Back to MLP: A Simple Baseline for Human Motion Prediction (2207.01567v3)

Published 4 Jul 2022 in cs.CV and cs.AI

Abstract: This paper tackles the problem of human motion prediction, consisting in forecasting future body poses from historically observed sequences. State-of-the-art approaches provide good results, however, they rely on deep learning architectures of arbitrary complexity, such as Recurrent Neural Networks(RNN), Transformers or Graph Convolutional Networks(GCN), typically requiring multiple training stages and more than 2 million parameters. In this paper, we show that, after combining with a series of standard practices, such as applying Discrete Cosine Transform(DCT), predicting residual displacement of joints and optimizing velocity as an auxiliary loss, a light-weight network based on multi-layer perceptrons(MLPs) with only 0.14 million parameters can surpass the state-of-the-art performance. An exhaustive evaluation on the Human3.6M, AMASS, and 3DPW datasets shows that our method, named siMLPe, consistently outperforms all other approaches. We hope that our simple method could serve as a strong baseline for the community and allow re-thinking of the human motion prediction problem. The code is publicly available at \url{https://github.com/dulucas/siMLPe}.

Citations (91)

View on Semantic Scholar

Summary

The paper presents siMLPe, an MLP-based model that challenges conventional complex architectures in human motion prediction.
It leverages techniques like Discrete Cosine Transform and residual displacement prediction, achieving lower MPJPE scores on benchmarks such as Human3.6M.
The approach reduces model parameters by 20-60x while maintaining state-of-the-art performance, advocating simpler design strategies.

A Simple Baseline for Human Motion Prediction Using MLPs

This paper presents a novel approach to human motion prediction, advocating for the use of a multi-layer perceptron (MLP) network, siMLPe, to serve as a strong yet straightforward baseline. The methodology significantly diverges from the typical trend of employing complex architectures like Recurrent Neural Networks (RNNs), Graph Convolutional Networks (GCNs), and Transformers. These traditionally favored networks, while effective, often involve substantial computational complexity and layer stacking strategies that make them resource-intensive and harder to interpret or modify.

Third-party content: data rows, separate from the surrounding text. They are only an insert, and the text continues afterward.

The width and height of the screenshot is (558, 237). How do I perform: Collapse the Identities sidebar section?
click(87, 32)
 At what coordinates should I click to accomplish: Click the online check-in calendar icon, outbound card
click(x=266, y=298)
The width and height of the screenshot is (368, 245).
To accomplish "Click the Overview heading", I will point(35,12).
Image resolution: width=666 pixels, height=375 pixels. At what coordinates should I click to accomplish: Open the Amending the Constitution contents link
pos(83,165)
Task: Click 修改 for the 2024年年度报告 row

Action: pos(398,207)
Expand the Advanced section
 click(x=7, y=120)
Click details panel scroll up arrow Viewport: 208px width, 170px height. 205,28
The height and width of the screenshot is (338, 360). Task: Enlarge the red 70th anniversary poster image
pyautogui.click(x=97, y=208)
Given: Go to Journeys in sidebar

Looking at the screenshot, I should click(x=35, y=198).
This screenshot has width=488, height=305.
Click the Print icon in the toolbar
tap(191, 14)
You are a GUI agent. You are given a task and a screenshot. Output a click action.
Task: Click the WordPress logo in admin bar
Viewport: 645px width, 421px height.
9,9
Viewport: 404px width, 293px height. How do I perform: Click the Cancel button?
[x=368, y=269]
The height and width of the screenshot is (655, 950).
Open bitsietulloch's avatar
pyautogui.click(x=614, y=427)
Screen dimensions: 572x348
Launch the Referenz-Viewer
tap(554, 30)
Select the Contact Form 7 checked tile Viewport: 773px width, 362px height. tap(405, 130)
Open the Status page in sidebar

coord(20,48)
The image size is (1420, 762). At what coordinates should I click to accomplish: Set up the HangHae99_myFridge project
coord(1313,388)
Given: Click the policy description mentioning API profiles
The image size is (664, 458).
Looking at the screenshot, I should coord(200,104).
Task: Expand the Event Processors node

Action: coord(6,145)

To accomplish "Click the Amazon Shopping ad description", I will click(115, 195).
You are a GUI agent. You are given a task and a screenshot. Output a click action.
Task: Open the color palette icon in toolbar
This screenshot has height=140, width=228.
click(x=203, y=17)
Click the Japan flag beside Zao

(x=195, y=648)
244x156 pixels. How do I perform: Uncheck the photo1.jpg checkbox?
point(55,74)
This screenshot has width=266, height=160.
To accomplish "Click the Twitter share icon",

Key Methodological Contributions

The authors propose that human motion can be accurately predicted using an MLP architecture augmented with standard practices like Discrete Cosine Transform (DCT), residual displacement prediction, and auxiliary velocity optimization. The proposed siMLPe network consists of fully connected layers coupled with layer normalization and transpose operations, forming a purely linear architecture, bar the layer normalization. This architecture eliminates unnecessary complexities and significantly reduces parameters without compromising performance.

Evaluation and Results

The paper reports an exhaustive evaluation of the siMLPe approach across several benchmarks, including Human3.6M, AMASS, and 3DPW datasets. Notably, the proposed method outperforms existing state-of-the-art models in prediction accuracy while achieving a parameter reduction by factors of 20 to 60 times compared to its counterparts. The use of MPJPE as a metric on these datasets substantiates these results, with siMLPe consistently achieving lower prediction errors. The simplicity of siMLPe does not undermine its effectiveness, as evidenced by the results.

Implications for Future Research

A critical implication of this work is the challenge it poses to the AI community to rethink the complexities often added to predictive models, highlighting that simpler, more efficient alternatives can be identified and deployed effectively. The adoption of MLPs here serves as a reminder of the necessity for optimization in model selection, balancing complexity, and performance.

Looking forward, this approach could lead to more accessible deployment of motion prediction models in practical applications, such as autonomous vehicles, robotics, and surveillance systems, due to its lightweight nature. It also opens avenues for further research into enhancing simple models through optimized learning techniques or integrations with other machine learning paradigms.

Conclusion

The authors of the paper encourage revisiting simpler architectures for modeling sequence prediction tasks. By achieving state-of-the-art results with a minimalist framework, their method sets a precedent for leveraging established, straightforward architectures in solving complex predictive tasks efficiently. This work not only contributes a high-performing model but also enriches the discussion on the necessity and implications of model complexity in AI research.